The broader debate in the thread kept returning to the same fault line: the difference between comedy that challenges and comedy that demeans. Bernie Mac’s name became a flashpoint in that debate, with some users arguing he represented fearless truth-telling and others contending he would never have made the specific kind of joke Epps made about Minaj in the first place.
What the Debate Over Mike Epps’ Jokes Says About Comedy
The conversation sparked by Boosie’s clip is not really about Mike Epps or even about the specific jokes that started it. It is about a tension that has been building in comedy and entertainment for years. So, the question of whether the expectation of public accountability has fundamentally changed what comedians are allowed to say and do without consequence. Every few months a new incident reignites the argument. As a result, the positions on both sides have become almost scripted at this point.
What makes this particular moment slightly different is the generational framing Boosie introduced by invoking Bernie Mac. Rather than making a general argument for free speech or artistic freedom, Boosie pointed to a specific era and a specific standard — one that many in hip-hop and Black comedy circles hold as a touchstone. Bernie Mac’s style was confrontational, deeply personal, and unapologetically rooted in Black life and experience. Measuring Epps against that standard is a meaningful cultural reference, not just a talking point.
The homeless joke and the Nicki Minaj joke are different in kind — one involves a celebrity and political commentary, the other involves vulnerable people with no platform to respond. That distinction got somewhat lost in the debate, but it matters. Accountability in comedy is not one-size-fits-all, and the conversation Boosie’s clip started, for all its noise, is one that comedy and culture genuinely need to keep having.
Conclusion
Boosie Badazz’s advice to Mike Epps landed as more than just one friend encouraging another. Additionally, it became a cultural flashpoint about comedy, accountability, and the legacy of performers like Bernie Mac who never asked the audience for permission.
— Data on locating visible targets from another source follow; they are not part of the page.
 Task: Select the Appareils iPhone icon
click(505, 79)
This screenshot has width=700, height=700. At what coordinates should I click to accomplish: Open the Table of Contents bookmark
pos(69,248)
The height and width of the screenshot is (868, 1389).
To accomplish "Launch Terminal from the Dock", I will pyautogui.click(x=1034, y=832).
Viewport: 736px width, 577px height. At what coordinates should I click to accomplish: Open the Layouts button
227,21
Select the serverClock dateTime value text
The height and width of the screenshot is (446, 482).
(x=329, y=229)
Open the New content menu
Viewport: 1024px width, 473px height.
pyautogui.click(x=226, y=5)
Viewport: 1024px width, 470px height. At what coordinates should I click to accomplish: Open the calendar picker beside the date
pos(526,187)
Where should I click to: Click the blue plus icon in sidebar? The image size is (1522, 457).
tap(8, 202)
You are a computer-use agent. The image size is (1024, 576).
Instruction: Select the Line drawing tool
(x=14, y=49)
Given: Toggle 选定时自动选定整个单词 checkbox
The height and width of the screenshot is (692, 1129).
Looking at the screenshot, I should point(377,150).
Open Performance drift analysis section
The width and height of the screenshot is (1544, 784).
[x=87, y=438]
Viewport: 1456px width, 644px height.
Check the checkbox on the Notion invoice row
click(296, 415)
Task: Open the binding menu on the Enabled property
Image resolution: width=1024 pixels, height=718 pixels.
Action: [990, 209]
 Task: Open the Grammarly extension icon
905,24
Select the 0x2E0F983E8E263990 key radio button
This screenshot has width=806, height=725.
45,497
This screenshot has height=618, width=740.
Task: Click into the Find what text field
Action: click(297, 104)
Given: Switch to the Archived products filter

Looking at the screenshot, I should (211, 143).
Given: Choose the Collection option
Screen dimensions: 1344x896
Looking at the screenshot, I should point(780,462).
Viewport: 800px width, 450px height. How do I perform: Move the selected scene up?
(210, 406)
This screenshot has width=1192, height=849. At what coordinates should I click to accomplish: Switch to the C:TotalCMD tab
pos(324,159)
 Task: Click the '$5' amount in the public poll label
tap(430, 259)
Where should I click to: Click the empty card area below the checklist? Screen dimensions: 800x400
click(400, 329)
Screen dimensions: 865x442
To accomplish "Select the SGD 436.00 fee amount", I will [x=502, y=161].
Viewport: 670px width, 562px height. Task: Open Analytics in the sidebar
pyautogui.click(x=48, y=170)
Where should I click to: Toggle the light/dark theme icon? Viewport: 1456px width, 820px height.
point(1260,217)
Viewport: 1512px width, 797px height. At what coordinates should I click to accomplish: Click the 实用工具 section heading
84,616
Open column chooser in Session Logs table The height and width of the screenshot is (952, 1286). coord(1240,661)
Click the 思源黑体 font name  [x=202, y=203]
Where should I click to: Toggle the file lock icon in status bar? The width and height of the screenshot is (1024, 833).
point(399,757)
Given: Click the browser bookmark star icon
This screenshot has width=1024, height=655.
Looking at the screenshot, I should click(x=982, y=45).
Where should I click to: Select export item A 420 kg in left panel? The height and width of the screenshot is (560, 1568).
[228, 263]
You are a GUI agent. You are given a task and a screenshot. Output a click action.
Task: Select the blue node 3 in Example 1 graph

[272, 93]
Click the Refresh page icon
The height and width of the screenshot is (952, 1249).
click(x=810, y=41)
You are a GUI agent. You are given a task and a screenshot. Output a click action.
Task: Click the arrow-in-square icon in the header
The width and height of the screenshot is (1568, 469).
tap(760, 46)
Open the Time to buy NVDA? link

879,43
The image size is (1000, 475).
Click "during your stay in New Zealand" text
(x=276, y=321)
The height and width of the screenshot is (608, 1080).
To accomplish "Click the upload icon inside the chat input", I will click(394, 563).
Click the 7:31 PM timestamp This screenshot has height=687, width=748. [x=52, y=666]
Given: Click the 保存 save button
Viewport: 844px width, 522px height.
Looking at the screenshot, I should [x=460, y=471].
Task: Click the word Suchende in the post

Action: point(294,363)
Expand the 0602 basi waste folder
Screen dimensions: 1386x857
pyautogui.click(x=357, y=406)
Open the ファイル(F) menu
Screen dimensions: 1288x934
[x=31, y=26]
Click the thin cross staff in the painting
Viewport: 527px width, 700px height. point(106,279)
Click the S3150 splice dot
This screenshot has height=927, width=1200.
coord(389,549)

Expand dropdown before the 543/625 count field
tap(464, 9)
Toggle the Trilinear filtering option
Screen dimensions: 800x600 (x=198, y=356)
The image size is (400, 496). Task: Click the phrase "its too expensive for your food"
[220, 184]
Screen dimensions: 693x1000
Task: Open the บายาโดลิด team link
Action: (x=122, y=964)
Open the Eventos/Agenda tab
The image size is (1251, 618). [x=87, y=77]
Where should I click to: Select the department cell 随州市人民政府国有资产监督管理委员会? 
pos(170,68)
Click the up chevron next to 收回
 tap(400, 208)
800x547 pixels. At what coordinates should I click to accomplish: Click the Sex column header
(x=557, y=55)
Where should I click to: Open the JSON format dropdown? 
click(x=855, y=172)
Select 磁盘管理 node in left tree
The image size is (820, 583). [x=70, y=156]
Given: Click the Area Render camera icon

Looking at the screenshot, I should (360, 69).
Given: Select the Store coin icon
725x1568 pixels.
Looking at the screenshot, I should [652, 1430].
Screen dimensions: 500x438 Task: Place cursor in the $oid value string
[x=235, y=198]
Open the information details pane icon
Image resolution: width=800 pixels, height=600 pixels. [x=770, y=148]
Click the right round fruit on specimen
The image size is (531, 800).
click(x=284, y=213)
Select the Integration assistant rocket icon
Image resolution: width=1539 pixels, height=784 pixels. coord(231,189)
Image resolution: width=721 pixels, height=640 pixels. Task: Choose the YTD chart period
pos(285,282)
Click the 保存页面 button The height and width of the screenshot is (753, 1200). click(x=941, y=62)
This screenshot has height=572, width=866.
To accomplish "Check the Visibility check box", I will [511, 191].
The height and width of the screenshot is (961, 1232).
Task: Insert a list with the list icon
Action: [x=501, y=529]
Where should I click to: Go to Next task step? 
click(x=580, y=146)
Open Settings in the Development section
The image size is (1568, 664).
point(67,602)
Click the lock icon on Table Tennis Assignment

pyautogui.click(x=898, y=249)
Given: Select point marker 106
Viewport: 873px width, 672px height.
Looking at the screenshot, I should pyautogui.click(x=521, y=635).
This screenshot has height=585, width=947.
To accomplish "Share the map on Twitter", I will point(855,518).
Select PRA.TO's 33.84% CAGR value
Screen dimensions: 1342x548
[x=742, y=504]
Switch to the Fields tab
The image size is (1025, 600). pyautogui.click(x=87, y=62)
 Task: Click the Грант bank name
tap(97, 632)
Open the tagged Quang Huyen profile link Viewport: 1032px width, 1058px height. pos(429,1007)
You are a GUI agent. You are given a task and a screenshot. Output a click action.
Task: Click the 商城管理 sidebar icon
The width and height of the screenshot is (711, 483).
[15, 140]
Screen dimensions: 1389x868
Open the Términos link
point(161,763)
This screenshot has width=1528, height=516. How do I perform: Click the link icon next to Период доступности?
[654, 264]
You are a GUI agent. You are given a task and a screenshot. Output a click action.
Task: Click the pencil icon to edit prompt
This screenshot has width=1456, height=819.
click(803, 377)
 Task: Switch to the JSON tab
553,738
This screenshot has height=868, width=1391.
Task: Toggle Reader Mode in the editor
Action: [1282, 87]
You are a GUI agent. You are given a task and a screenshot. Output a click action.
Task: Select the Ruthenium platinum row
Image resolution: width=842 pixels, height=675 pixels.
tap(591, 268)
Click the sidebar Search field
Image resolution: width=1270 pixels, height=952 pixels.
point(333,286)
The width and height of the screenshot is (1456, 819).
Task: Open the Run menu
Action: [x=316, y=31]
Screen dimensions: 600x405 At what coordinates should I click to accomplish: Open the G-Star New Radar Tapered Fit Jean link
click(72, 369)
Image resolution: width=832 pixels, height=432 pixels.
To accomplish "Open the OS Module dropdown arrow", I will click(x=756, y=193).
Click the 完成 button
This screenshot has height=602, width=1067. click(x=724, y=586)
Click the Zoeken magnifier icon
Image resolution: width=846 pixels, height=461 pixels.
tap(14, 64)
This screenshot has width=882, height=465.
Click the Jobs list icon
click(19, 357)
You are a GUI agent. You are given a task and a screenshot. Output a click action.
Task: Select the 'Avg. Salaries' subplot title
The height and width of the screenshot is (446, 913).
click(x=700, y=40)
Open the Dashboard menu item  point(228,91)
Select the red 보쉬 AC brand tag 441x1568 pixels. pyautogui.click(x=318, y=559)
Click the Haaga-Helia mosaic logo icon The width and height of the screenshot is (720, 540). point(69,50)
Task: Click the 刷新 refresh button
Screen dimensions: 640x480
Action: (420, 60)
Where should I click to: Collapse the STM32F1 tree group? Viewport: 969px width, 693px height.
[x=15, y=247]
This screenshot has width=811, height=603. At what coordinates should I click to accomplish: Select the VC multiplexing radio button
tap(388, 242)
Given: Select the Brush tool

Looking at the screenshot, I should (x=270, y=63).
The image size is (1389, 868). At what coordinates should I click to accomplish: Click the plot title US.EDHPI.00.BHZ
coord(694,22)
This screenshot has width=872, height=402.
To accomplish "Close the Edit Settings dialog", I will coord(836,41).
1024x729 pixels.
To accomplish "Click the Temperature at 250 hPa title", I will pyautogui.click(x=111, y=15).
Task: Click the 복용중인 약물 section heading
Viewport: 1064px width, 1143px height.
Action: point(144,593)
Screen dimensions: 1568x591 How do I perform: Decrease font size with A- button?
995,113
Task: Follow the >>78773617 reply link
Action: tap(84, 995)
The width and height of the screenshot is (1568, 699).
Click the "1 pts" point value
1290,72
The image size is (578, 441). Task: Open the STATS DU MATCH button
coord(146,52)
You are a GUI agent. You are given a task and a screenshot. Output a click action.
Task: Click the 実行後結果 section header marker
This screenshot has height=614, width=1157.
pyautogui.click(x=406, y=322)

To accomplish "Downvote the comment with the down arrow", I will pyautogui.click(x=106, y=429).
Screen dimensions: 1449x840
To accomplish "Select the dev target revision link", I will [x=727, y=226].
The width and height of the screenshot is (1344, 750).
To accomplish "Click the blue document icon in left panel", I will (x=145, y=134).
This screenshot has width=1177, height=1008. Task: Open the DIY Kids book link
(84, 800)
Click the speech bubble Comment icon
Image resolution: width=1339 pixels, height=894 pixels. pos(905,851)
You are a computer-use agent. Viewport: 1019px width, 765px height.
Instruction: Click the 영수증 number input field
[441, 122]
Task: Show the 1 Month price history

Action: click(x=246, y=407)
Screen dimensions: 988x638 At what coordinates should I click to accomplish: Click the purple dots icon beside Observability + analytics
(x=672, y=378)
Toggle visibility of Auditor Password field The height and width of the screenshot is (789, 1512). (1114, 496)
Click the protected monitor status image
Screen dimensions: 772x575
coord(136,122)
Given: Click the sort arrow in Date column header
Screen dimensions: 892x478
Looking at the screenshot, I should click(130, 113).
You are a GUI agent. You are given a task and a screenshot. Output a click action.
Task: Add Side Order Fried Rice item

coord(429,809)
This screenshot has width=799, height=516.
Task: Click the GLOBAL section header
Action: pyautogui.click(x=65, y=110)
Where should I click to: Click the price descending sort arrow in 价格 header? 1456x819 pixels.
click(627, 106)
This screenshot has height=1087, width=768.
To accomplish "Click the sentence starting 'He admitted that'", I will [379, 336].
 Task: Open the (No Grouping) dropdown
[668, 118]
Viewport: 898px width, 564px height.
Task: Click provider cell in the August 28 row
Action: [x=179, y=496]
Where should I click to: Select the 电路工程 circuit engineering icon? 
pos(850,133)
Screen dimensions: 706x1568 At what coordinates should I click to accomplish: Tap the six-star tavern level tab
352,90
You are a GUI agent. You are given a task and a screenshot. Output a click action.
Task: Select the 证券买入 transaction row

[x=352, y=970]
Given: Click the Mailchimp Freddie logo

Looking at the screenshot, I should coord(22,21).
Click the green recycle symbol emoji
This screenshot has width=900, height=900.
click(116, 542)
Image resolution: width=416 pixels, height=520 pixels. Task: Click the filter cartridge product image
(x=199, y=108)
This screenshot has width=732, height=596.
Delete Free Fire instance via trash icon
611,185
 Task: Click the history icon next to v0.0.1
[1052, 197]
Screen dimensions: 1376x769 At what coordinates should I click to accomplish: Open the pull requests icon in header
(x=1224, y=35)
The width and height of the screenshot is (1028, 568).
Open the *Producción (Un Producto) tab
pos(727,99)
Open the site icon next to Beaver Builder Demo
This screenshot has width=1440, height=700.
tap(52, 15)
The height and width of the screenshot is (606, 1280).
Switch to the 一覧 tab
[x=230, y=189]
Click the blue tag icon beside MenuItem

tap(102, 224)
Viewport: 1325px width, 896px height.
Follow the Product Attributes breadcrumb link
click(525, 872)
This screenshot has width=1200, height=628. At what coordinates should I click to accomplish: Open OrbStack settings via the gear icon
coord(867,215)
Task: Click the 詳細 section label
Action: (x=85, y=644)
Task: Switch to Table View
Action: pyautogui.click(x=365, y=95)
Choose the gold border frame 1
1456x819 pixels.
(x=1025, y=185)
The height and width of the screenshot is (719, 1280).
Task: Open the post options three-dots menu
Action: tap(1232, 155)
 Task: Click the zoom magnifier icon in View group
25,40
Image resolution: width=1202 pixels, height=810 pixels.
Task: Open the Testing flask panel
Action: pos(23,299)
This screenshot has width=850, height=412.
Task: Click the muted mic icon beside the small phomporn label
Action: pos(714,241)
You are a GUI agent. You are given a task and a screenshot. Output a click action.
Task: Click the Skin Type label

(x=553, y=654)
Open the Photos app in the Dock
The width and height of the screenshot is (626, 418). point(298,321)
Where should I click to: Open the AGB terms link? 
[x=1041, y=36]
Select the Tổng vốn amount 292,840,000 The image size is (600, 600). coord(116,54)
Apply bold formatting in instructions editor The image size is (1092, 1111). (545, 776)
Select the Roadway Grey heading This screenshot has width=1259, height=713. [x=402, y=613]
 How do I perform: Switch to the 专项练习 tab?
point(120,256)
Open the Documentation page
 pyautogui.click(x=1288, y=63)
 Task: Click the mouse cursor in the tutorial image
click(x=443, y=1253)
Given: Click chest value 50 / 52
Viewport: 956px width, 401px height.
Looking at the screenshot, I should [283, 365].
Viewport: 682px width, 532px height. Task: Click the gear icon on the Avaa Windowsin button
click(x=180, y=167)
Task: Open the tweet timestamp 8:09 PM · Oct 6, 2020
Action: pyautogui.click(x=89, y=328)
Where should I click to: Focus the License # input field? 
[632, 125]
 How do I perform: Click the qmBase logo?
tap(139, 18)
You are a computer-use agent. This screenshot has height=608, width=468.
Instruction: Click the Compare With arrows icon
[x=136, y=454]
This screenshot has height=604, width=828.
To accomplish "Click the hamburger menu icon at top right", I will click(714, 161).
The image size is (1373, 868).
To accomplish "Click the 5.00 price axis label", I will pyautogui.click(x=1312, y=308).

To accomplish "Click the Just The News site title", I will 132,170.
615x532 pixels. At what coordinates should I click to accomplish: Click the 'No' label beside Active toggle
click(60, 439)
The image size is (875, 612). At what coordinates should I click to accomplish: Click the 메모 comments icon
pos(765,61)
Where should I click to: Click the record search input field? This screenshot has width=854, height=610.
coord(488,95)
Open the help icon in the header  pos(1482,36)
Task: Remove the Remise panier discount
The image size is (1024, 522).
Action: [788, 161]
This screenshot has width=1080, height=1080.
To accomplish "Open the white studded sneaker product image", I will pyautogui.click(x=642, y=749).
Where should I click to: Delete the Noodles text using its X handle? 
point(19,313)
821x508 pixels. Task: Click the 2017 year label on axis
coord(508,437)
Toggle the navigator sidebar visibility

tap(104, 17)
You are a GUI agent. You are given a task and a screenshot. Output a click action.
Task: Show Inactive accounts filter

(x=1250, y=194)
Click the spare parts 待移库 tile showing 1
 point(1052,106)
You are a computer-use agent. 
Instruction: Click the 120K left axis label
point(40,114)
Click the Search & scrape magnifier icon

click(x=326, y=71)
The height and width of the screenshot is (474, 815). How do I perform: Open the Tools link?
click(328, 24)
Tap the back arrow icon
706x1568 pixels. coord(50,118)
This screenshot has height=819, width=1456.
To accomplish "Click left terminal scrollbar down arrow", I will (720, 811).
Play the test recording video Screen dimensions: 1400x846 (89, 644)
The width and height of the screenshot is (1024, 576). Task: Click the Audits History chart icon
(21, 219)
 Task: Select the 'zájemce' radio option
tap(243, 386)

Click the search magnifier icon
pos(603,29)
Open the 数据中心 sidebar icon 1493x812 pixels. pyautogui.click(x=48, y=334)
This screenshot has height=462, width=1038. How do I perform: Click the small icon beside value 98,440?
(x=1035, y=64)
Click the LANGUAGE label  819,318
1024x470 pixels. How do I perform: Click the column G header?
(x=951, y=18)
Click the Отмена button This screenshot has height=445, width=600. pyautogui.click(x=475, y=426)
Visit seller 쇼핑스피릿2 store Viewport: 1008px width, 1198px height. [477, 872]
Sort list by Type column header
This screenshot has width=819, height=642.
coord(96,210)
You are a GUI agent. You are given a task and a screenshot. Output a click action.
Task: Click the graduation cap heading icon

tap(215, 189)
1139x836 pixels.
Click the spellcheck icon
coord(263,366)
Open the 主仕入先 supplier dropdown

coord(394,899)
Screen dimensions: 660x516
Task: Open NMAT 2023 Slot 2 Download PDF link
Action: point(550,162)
Whether Epps takes that advice going forward remains to be seen., However, his public declaration of being “tired of apologizing” suggests the message arrived at a receptive moment.
The internet is divided, and it will likely stay that way. What is clear is that the debate over where comedy ends and harm begins is not going anywhere — and every time a clip like this surfaces, it pulls that conversation back to the center of the culture where it lives.